_Task data_
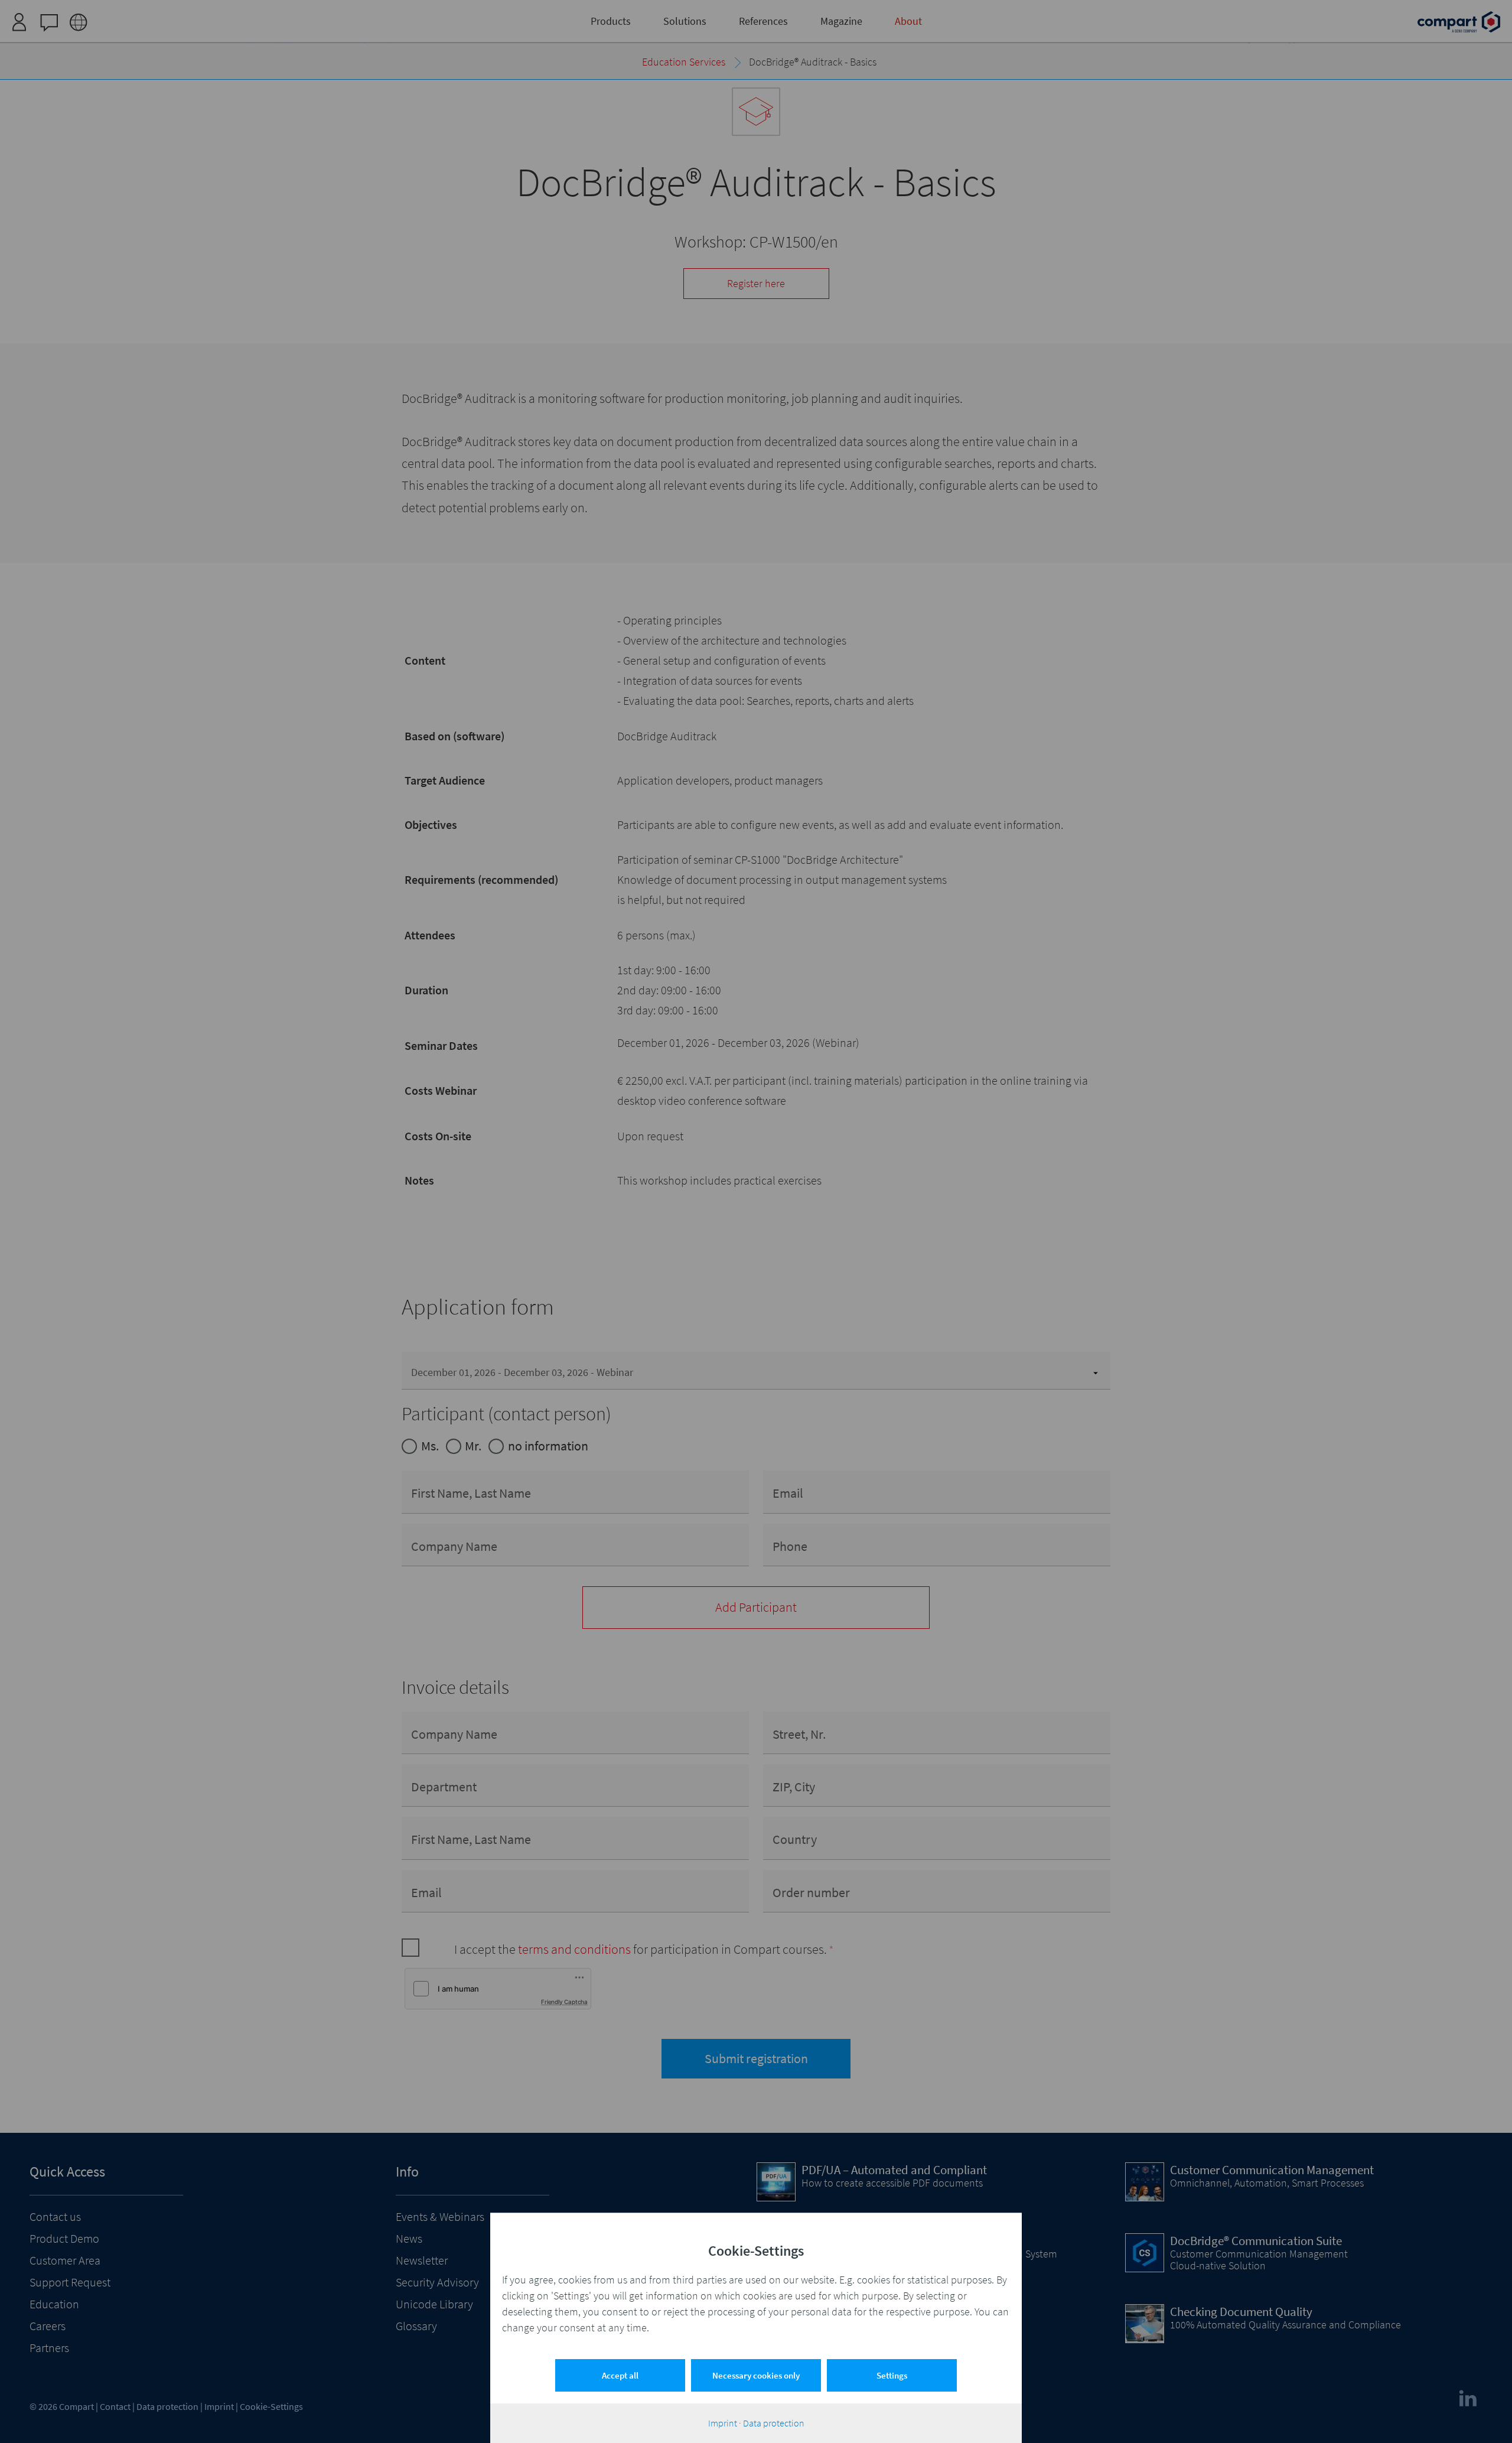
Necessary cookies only (756, 2375)
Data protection (773, 2423)
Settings (891, 2375)
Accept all (620, 2375)
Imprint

_Required action_
Give every record back exactly as it reads, with no images.

_Response for this exercise_
Necessary cookies only (756, 2375)
Data protection (773, 2423)
Settings (891, 2375)
Accept all (620, 2375)
Imprint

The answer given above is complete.